-- Provided passage follows --

One of my favorites, Maria Rivera, waited patiently in line and finally took her spot as my last customer. Her hands needed the most work. Her fingers were bent with arthritis and her nails thick, dirty and terribly ignored. She had definite ideas how she wanted them to look — cut short, painted bright pink and made to look pretty.
“Bonita y rosada, por favor.”
I did my best to make them not only bright pink, but well manicured and far cleaner than what she started with. She seemed pleased. As I held her hand in mine and tried to file the nails down to a respectable length because they were far too hard to cut, I couldn’t help but think about what my sister had told me about hands. As I worked my way across the nail of each of her short, thick fingers, I thought about the history I had been told about her, specifically how her own son had tried to strangle her. Were these hands I was holding the same ones that pulled her own son’s hands off of her neck while trying to save her life? What else had these powerful hands done to protect the body that they were attached to? I wanted to sit back and hear all of her stories while holding her fight, her strength and her integrity in my own hands. These hands, that were her protectors, still honored her vanity and drew perfectly arched brows over sad brown eyes, and placed a gold hat that looked like a half-popped jiffy pop container on top of her neatly coiffed hair every morning before coming to the elder center.
I felt honored to share such intimacy with these women while working on their nails and making them pretty and pink. The task at hand was the manicure, but I felt like I gained far more than what I gave. The simple pleasure of being with these beautiful, hard-working women who had experienced so much hardship in their lives, while holding their hands and letting their energy mingle with my own, was truly a gift.
Besides the fact that the polish was old and sticky, the women insisted on sitting right next to me rather than across from me, making for an awkward angle. There was also the frustration of working amidst swarms of flies. I later discovered that on the other side of the wall we were sitting, was a garbage dump. Struggles aside, it became one of my most treasured memories of my time in Peru.
My own hands, the same that so often had been told to put it down, leave it alone and stop picking at it, followed the rest of myself into a nail salon for a manicure the day before my oldest son’s wedding a few years ago. After the nail tech brought out the third wrong shade of pale pink, I had to leave because I started crying. No, that’s not a typo, crying. When I got home, my other son asked me if I got my hands all fixed up (boy speak for manicure). I told him no, that I had to leave because I started crying. He gave me an understanding look, held the gaze for a few seconds, then responded,
“You’re not ready for him to get married, are you?”
“Not really. I keep forgetting that he’s not 12 years old.”
Clearly this was not about the wedding, but rather was about my having to face, full on, the passage of time, which felt a lot faster than was comfortable.
It’s easier for me to be more accepting of my stubby fingers with rough cuticles and often less than perfectly manicured nails when I think of what these hands have done for me. The small hands they’ve held while crossing the street; the plants they’ve placed with hope into the dirt and the weeds they’ve pulled out in frustration; the family dog that they held while he was being put to sleep and the tears they wiped away for so many days that followed; the babies they’ve held through long sleepless nights; the wedding papers they signed and the divorce papers that followed 20 years later and the countless stories they’ve typed. I love them in all of their flawed imperfection as they represent my history, my life and my spirit in full view. How can that not evoke a crazy sense of pride and ownership? Dirty nails and all?

-- Provided passage concluded --

● **Task brief**: Echo the essay about hands word for word, beginning at the words "Besides the fact" and stopping after "time in Peru.". The records that come next have nothing to do with this.

-- Data follows --

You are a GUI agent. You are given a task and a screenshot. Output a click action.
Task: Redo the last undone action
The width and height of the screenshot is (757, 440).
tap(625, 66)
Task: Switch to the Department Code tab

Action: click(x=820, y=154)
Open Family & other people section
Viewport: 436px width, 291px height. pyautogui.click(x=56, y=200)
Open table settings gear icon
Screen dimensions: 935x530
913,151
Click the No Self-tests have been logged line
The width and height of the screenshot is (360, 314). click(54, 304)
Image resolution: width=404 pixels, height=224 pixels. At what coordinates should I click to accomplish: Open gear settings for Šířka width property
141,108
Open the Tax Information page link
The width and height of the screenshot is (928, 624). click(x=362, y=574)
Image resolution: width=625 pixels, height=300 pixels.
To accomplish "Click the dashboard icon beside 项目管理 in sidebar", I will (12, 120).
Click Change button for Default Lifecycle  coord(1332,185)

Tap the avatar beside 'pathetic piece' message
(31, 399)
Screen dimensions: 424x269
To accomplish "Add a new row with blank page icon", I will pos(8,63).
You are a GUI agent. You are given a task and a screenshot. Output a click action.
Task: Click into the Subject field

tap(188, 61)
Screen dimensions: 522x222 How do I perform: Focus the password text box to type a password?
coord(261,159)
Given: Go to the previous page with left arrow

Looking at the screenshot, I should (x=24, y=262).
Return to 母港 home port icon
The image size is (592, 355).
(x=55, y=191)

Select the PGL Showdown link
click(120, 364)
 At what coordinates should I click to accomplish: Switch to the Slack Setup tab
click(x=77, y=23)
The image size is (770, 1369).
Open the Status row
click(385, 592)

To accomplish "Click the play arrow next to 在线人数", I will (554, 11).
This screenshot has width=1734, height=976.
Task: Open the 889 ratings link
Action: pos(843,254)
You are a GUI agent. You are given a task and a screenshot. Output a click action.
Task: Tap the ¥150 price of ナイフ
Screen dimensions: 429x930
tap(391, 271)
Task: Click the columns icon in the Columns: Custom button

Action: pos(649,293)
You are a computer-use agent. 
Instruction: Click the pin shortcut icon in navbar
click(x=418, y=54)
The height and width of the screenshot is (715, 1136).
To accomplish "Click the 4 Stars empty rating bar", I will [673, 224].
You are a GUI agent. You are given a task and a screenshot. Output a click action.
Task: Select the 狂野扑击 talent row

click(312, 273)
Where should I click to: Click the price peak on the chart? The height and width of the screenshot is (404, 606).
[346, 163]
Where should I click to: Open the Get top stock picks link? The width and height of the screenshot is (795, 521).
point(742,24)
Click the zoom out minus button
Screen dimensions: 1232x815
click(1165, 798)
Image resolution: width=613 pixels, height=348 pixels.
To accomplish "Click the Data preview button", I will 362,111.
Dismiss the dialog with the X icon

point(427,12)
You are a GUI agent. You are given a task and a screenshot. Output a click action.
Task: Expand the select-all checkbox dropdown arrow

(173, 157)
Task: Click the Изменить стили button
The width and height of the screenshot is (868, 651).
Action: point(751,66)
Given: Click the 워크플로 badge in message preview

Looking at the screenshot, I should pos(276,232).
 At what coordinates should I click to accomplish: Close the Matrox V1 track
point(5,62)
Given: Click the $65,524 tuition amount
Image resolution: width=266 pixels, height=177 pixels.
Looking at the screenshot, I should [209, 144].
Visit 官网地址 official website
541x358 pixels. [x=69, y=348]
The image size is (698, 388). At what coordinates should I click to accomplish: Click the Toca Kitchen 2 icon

-- Data concluded --

● **Answer to the exercise**:
Besides the fact that the polish was old and sticky, the women insisted on sitting right next to me rather than across from me, making for an awkward angle. There was also the frustration of working amidst swarms of flies. I later discovered that on the other side of the wall we were sitting, was a garbage dump. Struggles aside, it became one of my most treasured memories of my time in Peru.